§ **Problem 1**
Copy the stretch of the iris coloboma article from "Iris Coloboma in" through "to the retina." word for word.
§ **Problem 2**
According to the iris coloboma article, in which breed is iris coloboma seen most commonly?

=== Quoted passage ===

Iris Coloboma in Dogs and Cats

Date Published: 05/29/2007
Date Reviewed/Revised: 07/16/2018
Photo by Dr. Rhea Morgan

The iris is the part of the eye that’s colored. In dogs, the iris is usually brown or blue. In cats, it can be brown, blue, green, and gold (yellow). The pupil, which is the black hole in the center of the iris, controls how much light gets into the eye to the retina.

Coloboma means a thinning or a hole in the eye structure. In this context, it is an indication of how thin the iris is. The animal is born with the coloboma; it’s an area of the iris that never formed properly. Large holes allow more light to enter the eye through the pupil, resulting in squinting. The coloboma can be mild or severe. In severe cases, there is a sort of notch in the margins of the pupil.

The iris coloboma, which is relatively uncommon, does not affect vision, and it does not progress to anything else. Unless your affected pet herds sheep or cattle, this sensitivity to light is not usually a big problem. Nothing can be done to treat it, although it’s possible to buy dog goggles (Doggles®) that function as sunglasses, and reduce the squinting. (Most cats would rather not wear such goggles.)

Most congenital (born with) iris colobomas are genetic. Affected dogs or cats should not be bred. It is one of the things dogs are screened for during a Companion Animal Eye Registry (CAER) exam. When eye exams are done, the irises will be examined both before and after the eyes are dilated, as some small colobomas might not be seen after dilation. At the present time, cat registries do not screen for this. If you are getting a purebred puppy from a breed known to have iris colobomas, ask the breeder for a CERF rating from each of the parents. It is seen most commonly in Australian Shepherds, but other breeds can have it also. Iris colobomas are easiest to see in light colored irises but may occur in any color of iris.

Although the coloboma itself is not a real problem, other problems associated with it (cataracts, lens colobomas, retinal colobomas, etc.) can cause vision problems. Some of these problems can be treated. The coloboma alone will not cause health problems, but it’s best to keep an affected animal with a severe case out of bright sunlight.

=== Raw data ===

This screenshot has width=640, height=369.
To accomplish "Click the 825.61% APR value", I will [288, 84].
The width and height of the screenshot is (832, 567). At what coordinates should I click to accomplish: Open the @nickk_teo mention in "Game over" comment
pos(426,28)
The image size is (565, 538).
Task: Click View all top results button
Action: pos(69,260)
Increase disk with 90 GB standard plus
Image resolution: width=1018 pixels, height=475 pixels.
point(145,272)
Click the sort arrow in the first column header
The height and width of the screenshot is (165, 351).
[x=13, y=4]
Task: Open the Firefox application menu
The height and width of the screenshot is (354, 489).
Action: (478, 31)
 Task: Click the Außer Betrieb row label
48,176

===
=== Raw data ===

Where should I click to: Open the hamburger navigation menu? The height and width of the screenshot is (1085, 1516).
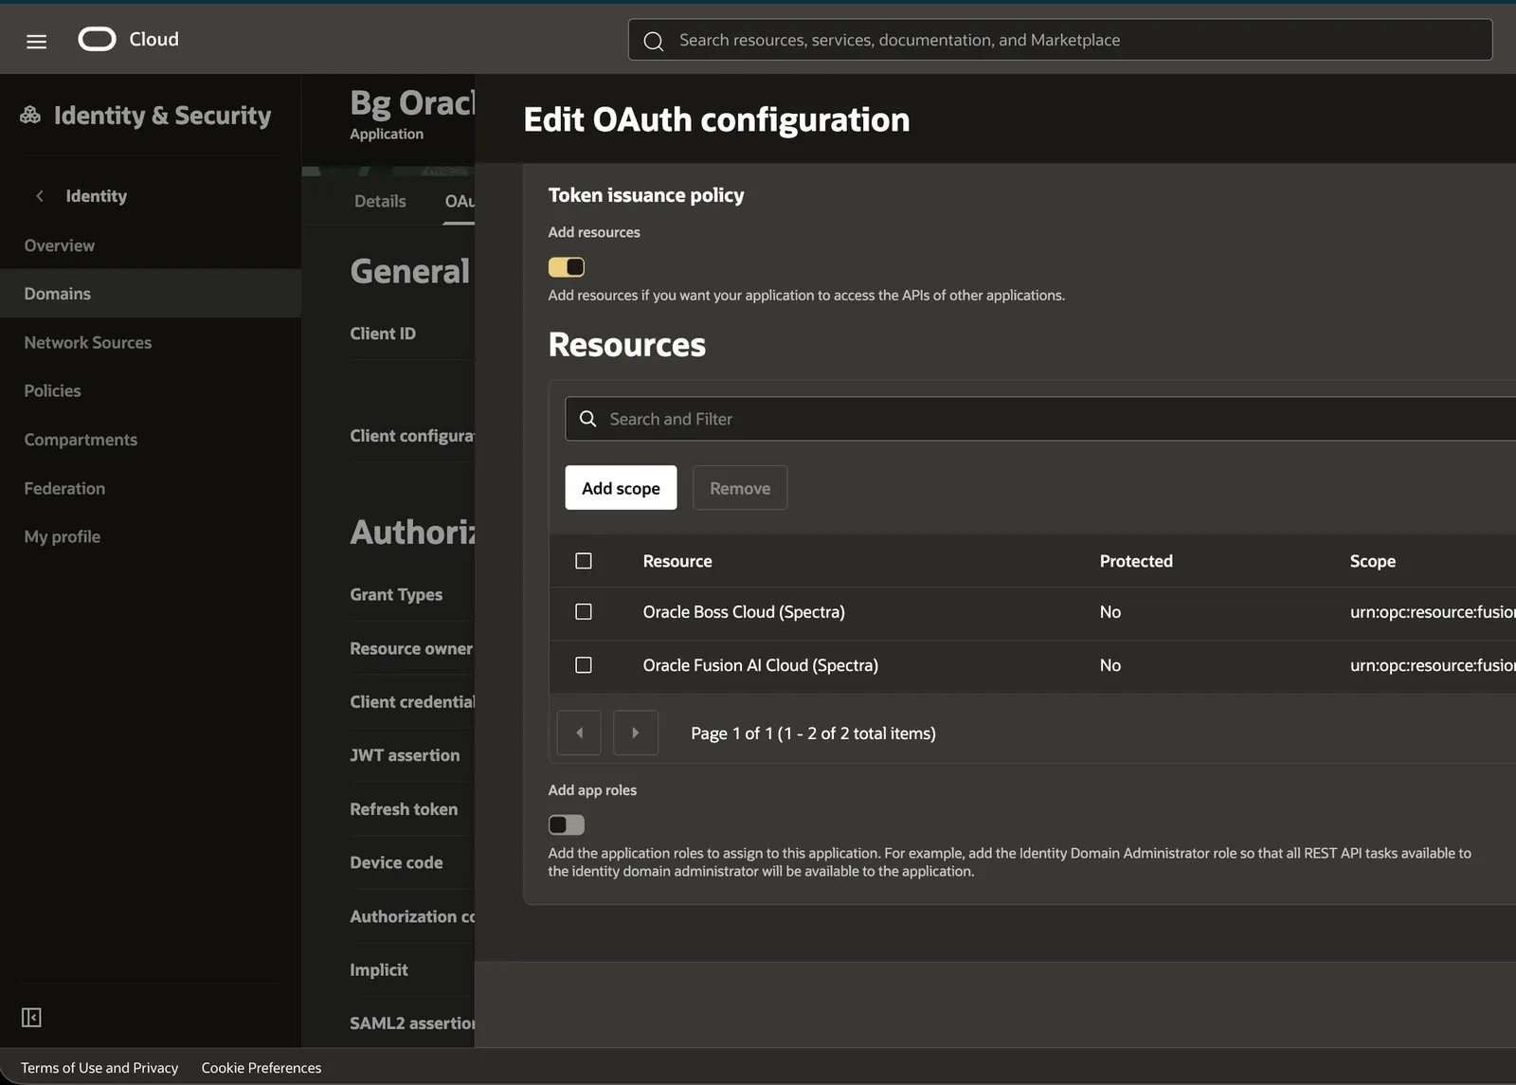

===
=== Raw data ===

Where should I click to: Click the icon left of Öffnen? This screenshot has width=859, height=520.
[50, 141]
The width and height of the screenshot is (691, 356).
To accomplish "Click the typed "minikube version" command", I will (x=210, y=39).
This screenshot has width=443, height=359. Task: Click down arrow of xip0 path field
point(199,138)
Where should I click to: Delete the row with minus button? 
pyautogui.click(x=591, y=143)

===

§ **Answer 1**
Iris Coloboma in Dogs and Cats

Date Published: 05/29/2007
Date Reviewed/Revised: 07/16/2018
Photo by Dr. Rhea Morgan

The iris is the part of the eye that’s colored. In dogs, the iris is usually brown or blue. In cats, it can be brown, blue, green, and gold (yellow). The pupil, which is the black hole in the center of the iris, controls how much light gets into the eye to the retina.

§ **Answer 2**
Australian Shepherds